Seit Anfang 2015 sendet die Sonne Aufnahmen zurück, die tagtäglich immer besser und schärfer werden. Hier die jüngste Aufnahme/Animation, die Ende Juni geschossen wurden, in welcher sich Pluto in der Mitte befindet und von Charon umkreist wird (dies ist jedoch nur in dieser Darstellung so. Tatsächlich kreisen Pluto und Charon gemeinsam um einen  Massenschwerpunkt, der sich außerhalb des Pluto befindet).

 

 

Auch die Annäherung von New Horizons and das System ist gut zu erkennen. Im Laufe der 6 Tage, in welchem die 6 Aufnahmen der Animation geschossen wurden, hat sich die Entfernung von New Horizons zu Pluto von 24 Millionen Kilometer auf 18 Millionen Kilometer reduziert.

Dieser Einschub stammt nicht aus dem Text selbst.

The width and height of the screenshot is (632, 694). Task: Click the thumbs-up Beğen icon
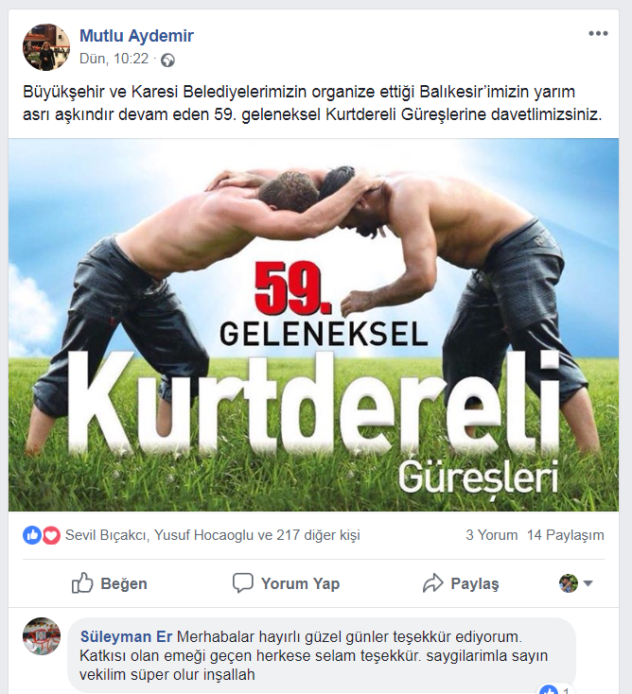click(82, 582)
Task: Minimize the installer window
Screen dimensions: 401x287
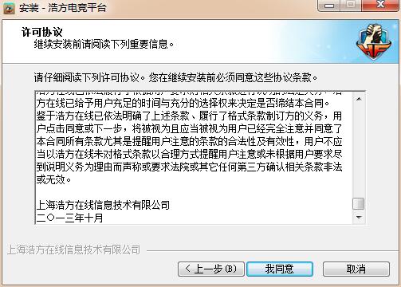Action: click(329, 5)
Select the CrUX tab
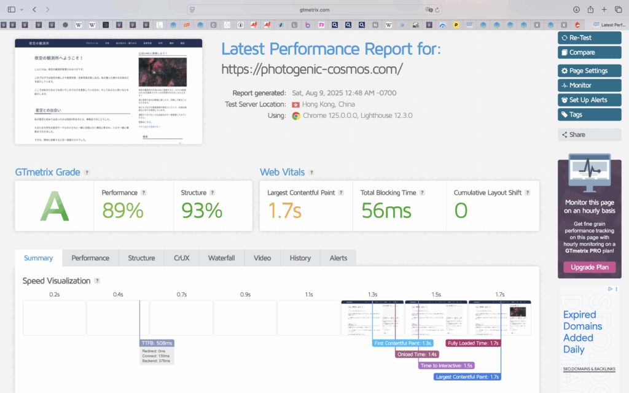The width and height of the screenshot is (629, 393). (181, 258)
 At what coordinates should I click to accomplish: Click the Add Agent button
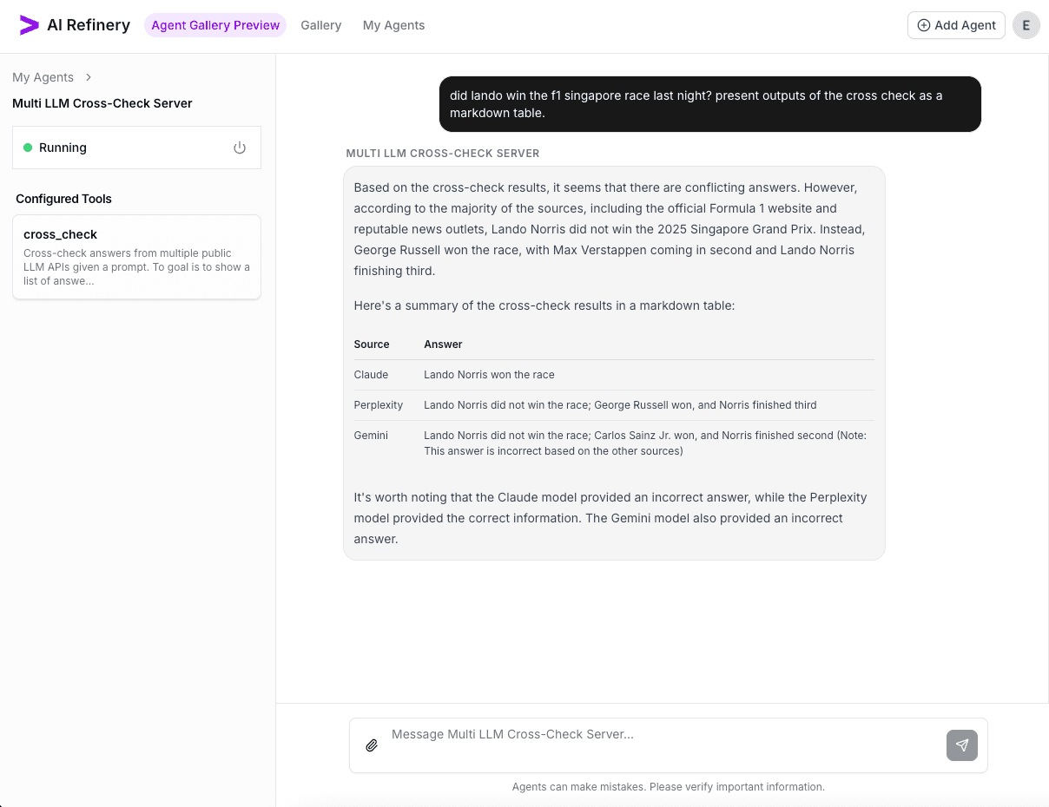(x=956, y=25)
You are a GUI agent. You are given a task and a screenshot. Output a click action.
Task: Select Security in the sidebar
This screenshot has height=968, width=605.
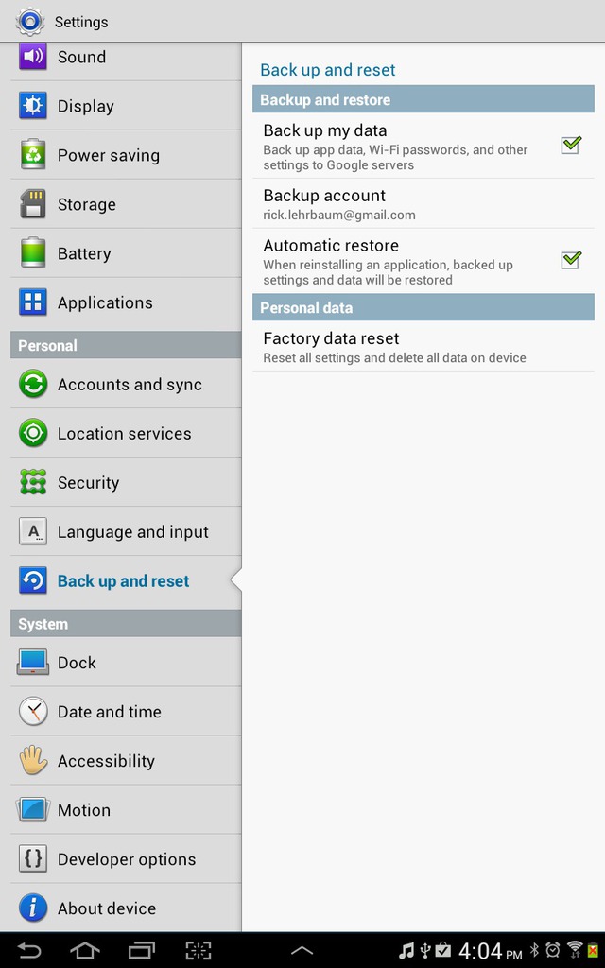point(126,482)
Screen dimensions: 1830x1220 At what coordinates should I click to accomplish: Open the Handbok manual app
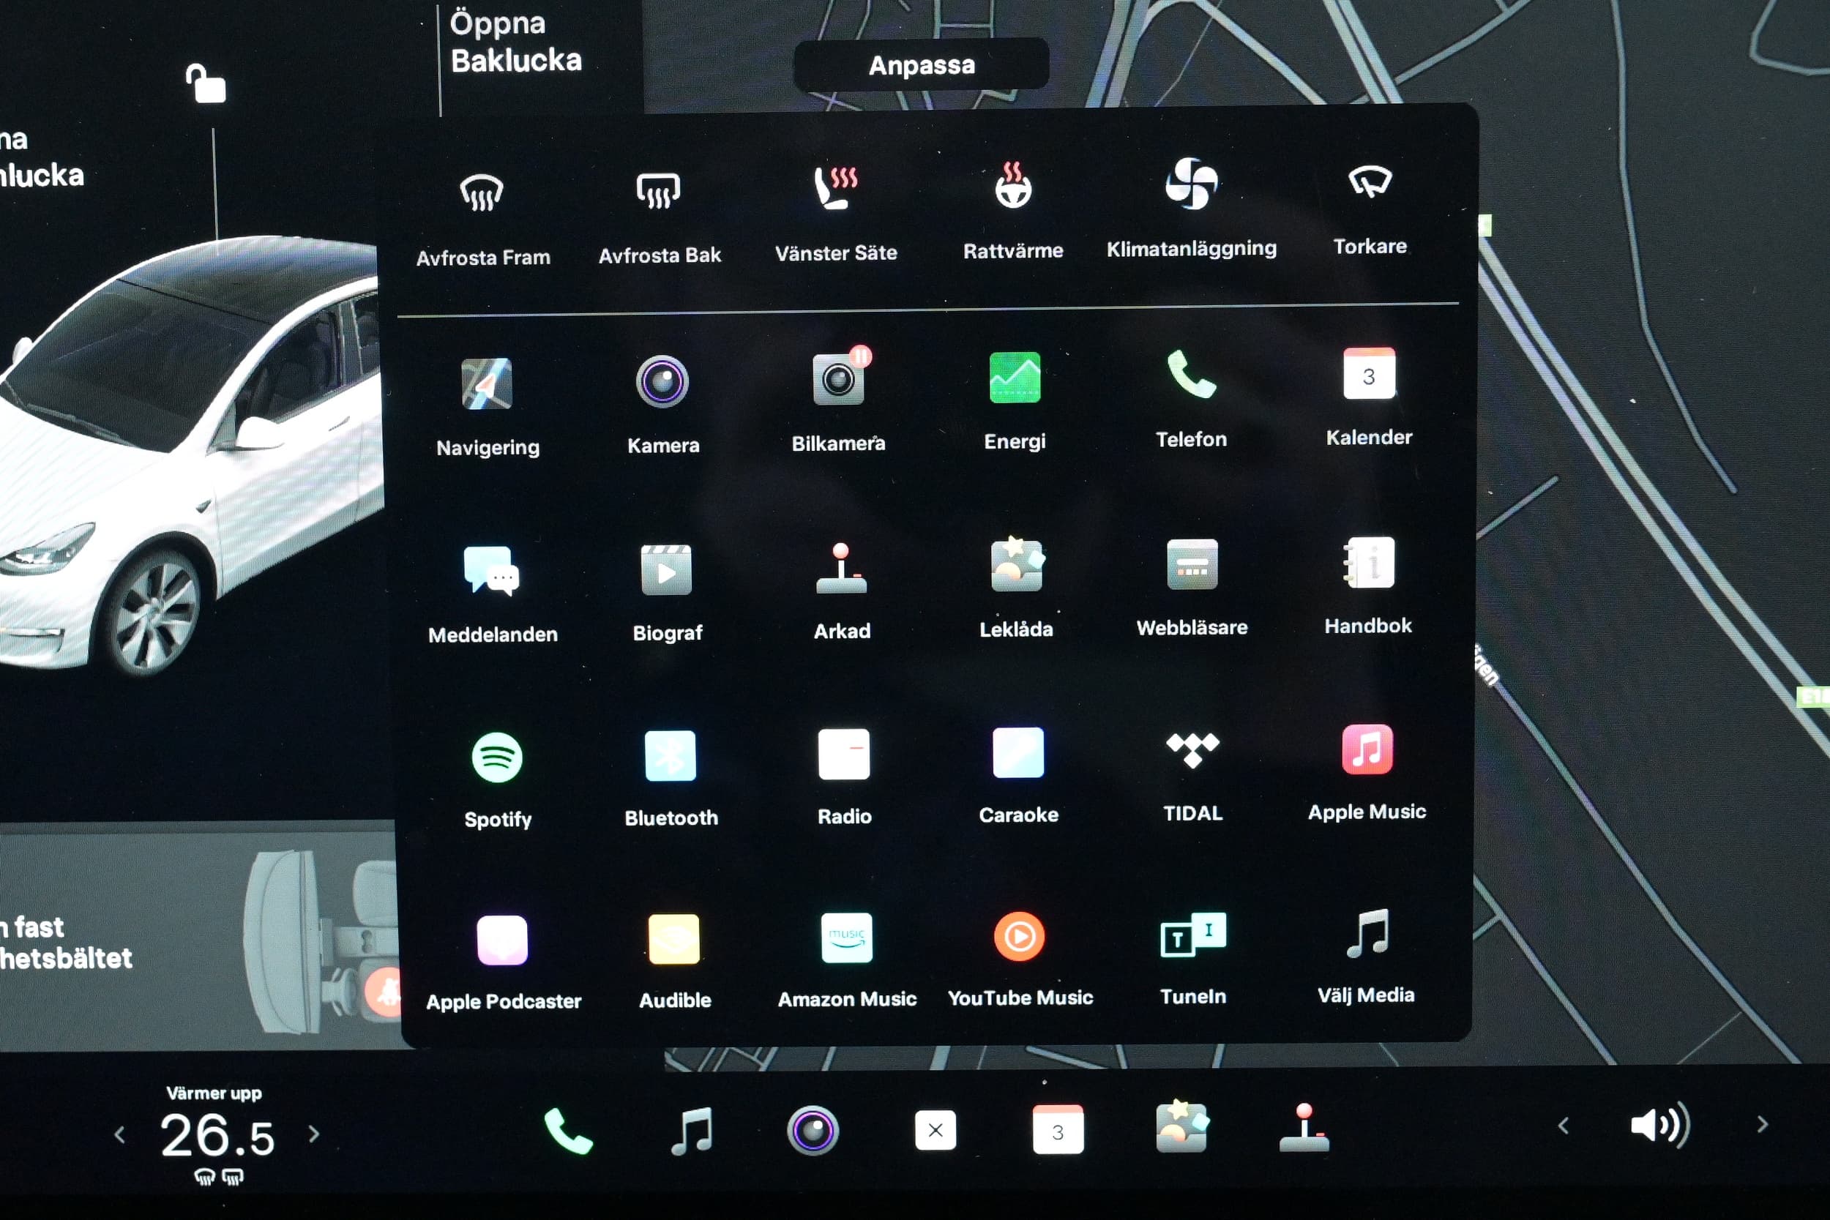click(x=1369, y=563)
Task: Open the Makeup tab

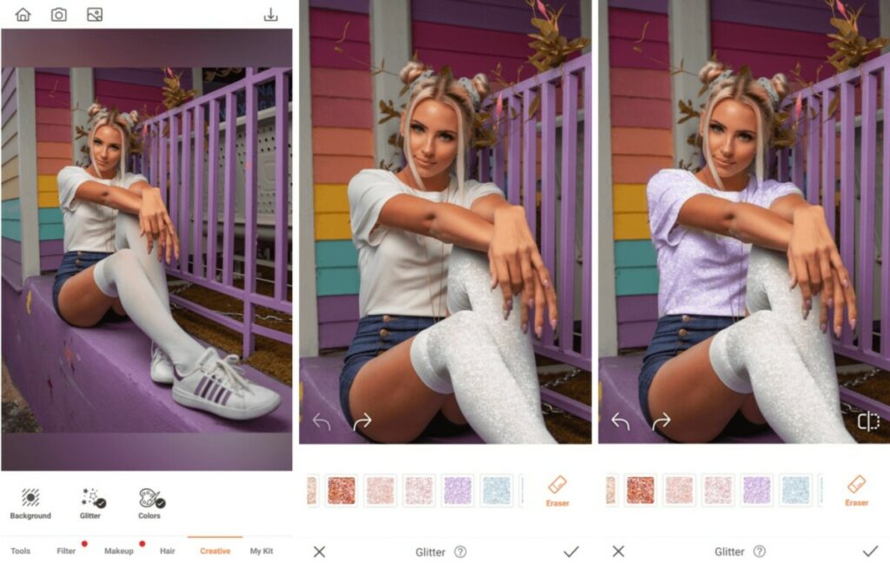Action: (118, 551)
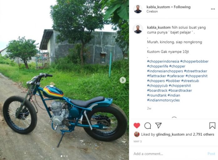Open comments via speech bubble icon
Viewport: 218px width, 160px height.
(x=148, y=126)
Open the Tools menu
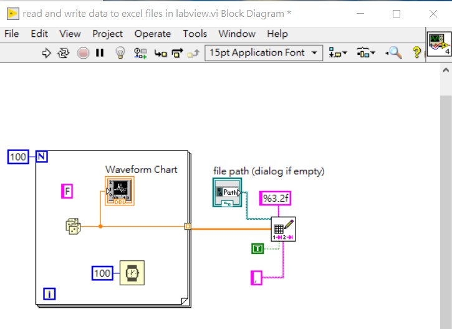 click(x=195, y=34)
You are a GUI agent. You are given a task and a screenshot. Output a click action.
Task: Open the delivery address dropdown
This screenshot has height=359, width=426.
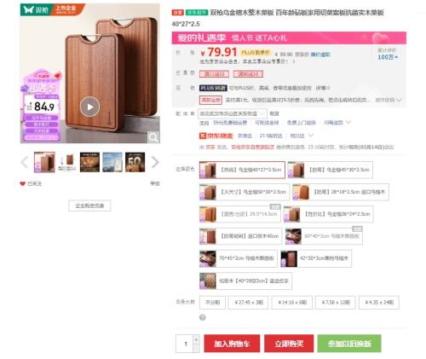coord(233,113)
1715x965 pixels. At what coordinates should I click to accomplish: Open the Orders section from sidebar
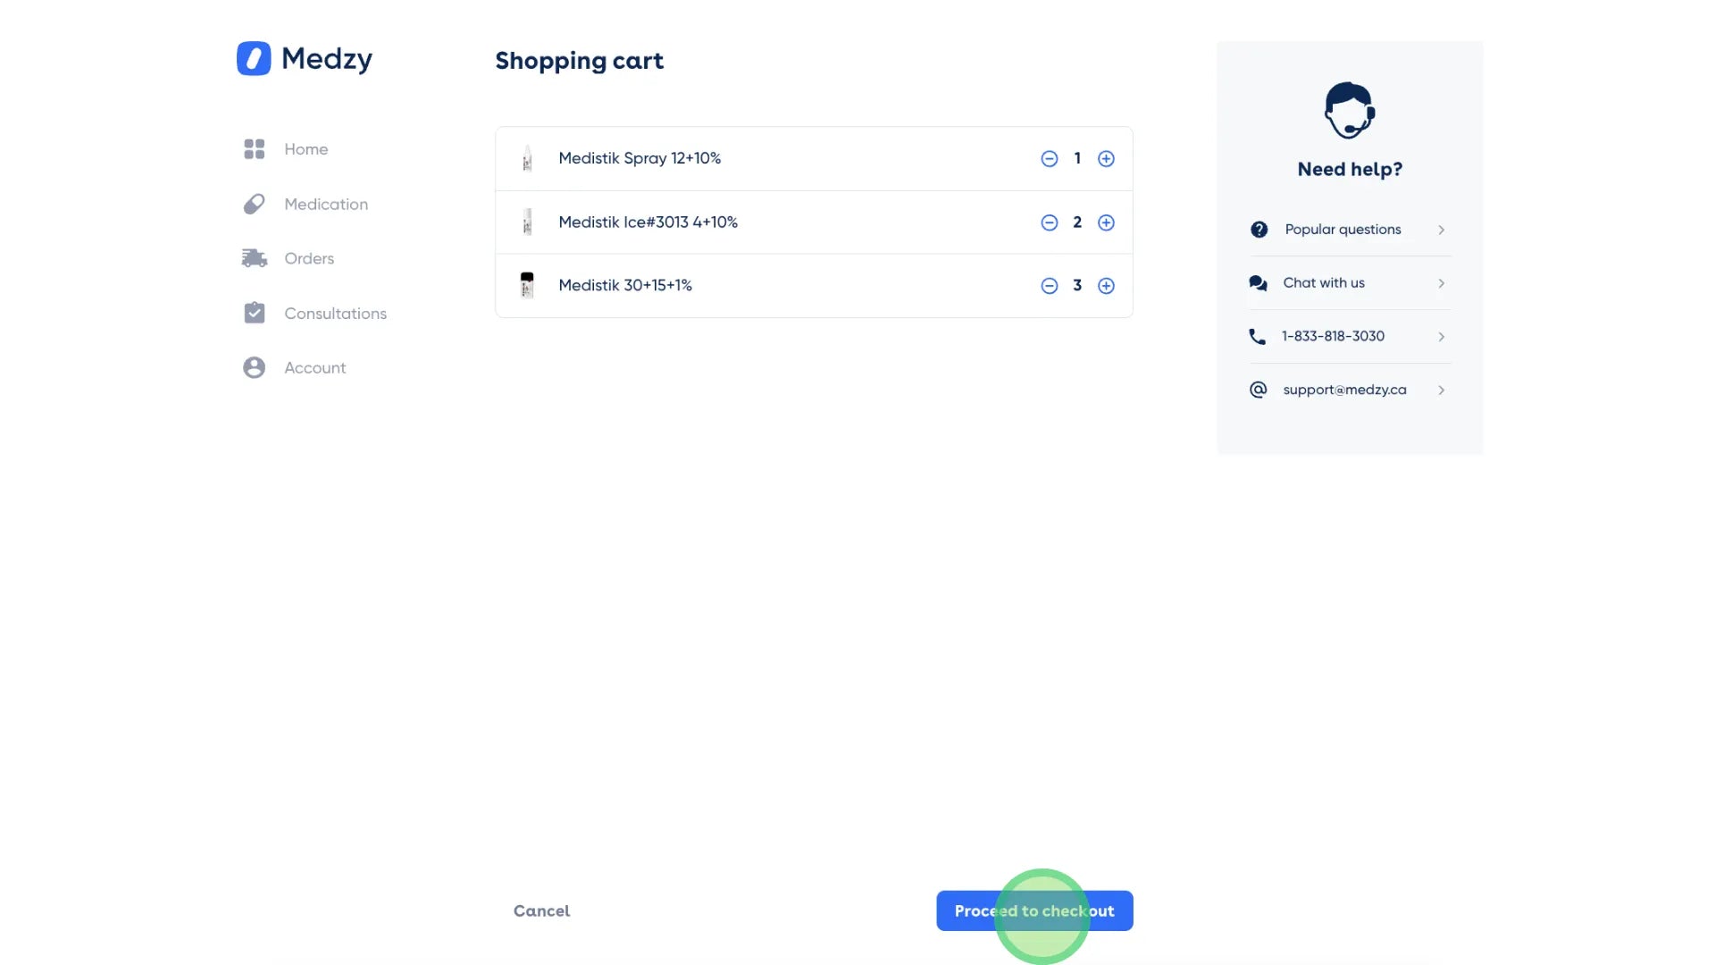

Und bereits diese Aufnahmen zeigen neue und unerwartete Details: Woher kommt z.B. die rote Farbe des Pluto? Was sind die dunklen und hellen Gebiete auf seiner Oberfläche? Was ist der schwarze Fleck auf Charon?

Was werden wir in den nächsten Tagen wohl sonst noch alles entdecken?

Es wird also spannend bleiben. Der TV-Sender der NASA, NASA-TV, wird in den Tagen vor und nach dem Vorbeiflug exklusiv berichten. Hier könnt ihr live mit dabei sein https://www.nasa.gov/multimedia/nasatv/index.html

Wer sich die Wartezeit bis zum Vorbeiflug verkürzen will, kann ja mal in der Zwischenzeit herausfinden, wann hier auf der Erde #PlutoTime, also „Pluto-Zeit“ ist. Dieses nette online Tool https://solarsystem.nasa.gov/plutotime/ berechnet für die gerade gegebene geographische Position, wann es auf der Erde genauso hell sein wird, wie zur Mittagszeit auf Pluto. Da Pluto im Vergleich zur Erde ja noch viel weiter von der Sonne entfernt ist, erscheint diese nur mehr sehr schwach am Himmel, sodass die Pluto-Zeit am Abend oder am Morgen sein wird. Wer es ganz genau wissen will, kann es ja mal herausfinden.

Zum Schluss möchte ich euch noch dieses inspirierende Video ans Herz legen. HD und Kopfhörer sind schwer zu empfehlen!     

 

Ein historisches Ereignis erwartet uns. Die Menschheit wird eine völlig neue, aufregende und mysteriöse Welt zum ersten Mal zu Gesicht bekommen.

„Wer weiß, welche Wunder uns an diesen neuen Horizonten erwarten?